Dataset records

§ §

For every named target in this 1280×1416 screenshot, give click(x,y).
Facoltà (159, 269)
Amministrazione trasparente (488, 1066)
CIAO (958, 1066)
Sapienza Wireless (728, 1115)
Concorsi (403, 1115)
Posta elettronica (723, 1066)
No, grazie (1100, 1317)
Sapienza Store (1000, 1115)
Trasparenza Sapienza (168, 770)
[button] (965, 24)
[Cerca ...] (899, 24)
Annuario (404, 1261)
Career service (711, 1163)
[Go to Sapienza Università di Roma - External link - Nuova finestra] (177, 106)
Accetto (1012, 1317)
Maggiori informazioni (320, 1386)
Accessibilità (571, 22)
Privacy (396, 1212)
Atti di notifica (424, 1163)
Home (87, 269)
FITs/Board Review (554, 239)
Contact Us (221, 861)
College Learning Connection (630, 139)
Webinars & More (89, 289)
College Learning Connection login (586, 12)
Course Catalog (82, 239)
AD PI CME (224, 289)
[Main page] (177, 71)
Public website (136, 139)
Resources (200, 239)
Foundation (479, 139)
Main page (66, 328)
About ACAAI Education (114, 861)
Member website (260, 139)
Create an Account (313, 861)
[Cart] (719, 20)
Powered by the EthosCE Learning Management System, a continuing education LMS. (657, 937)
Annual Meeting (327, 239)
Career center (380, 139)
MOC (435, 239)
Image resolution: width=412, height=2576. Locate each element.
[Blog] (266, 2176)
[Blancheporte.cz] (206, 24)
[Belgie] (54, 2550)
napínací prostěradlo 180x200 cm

§ §

- ACTIVITY -
In the records, which lines use the word "Sapienza"? Report them.

- ANSWER TO THE EXERCISE -
Sapienza Wireless (728, 1115)
Sapienza Store (1000, 1115)
Trasparenza Sapienza (168, 770)
[Go to Sapienza Università di Roma - External link - Nuova finestra] (177, 106)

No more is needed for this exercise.